- **WHAT TO PRODUCE**
How many lines in the records below hold the string "dropdown"? Please answer with the number and nothing more.

- **SUPPLIED RECORDS**

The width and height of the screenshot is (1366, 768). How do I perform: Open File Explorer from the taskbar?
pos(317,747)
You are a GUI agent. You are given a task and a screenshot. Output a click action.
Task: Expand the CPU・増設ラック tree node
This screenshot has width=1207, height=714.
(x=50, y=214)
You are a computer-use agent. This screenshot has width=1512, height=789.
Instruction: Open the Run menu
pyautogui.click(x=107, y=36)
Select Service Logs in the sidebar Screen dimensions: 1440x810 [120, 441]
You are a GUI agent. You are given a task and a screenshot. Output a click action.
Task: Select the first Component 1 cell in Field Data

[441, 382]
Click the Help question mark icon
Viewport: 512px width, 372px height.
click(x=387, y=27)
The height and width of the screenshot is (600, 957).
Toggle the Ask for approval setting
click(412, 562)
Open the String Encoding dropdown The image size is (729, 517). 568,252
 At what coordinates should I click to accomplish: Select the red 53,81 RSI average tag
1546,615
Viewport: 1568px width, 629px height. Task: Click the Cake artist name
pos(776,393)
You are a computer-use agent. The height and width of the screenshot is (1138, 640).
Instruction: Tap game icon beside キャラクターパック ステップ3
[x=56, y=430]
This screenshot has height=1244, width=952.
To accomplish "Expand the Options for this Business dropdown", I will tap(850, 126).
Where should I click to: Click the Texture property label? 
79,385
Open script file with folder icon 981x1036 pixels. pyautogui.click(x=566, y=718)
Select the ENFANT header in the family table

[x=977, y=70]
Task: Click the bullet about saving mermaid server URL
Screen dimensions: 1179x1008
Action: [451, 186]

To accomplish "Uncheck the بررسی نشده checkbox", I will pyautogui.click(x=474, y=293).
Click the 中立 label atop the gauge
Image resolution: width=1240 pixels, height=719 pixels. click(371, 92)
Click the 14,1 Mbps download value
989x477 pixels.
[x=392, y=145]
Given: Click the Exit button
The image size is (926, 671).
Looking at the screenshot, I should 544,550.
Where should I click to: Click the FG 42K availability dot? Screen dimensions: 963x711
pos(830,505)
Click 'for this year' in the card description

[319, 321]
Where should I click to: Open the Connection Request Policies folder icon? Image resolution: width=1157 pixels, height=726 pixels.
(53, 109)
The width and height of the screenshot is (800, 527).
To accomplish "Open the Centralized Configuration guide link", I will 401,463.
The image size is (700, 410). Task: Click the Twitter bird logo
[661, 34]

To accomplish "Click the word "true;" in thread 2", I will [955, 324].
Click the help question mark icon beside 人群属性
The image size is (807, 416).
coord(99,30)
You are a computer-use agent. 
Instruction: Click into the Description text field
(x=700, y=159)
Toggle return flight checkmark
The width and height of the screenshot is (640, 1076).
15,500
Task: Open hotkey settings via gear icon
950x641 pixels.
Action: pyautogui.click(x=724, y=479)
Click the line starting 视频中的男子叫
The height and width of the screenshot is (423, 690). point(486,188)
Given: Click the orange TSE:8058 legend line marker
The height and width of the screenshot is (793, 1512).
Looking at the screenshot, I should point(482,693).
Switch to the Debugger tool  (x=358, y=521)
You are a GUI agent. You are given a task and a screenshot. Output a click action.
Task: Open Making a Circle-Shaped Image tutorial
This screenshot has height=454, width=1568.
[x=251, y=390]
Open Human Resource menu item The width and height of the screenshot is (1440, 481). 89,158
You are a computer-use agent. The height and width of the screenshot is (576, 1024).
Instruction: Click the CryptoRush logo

- **ANSWER TO THIS TASK**
2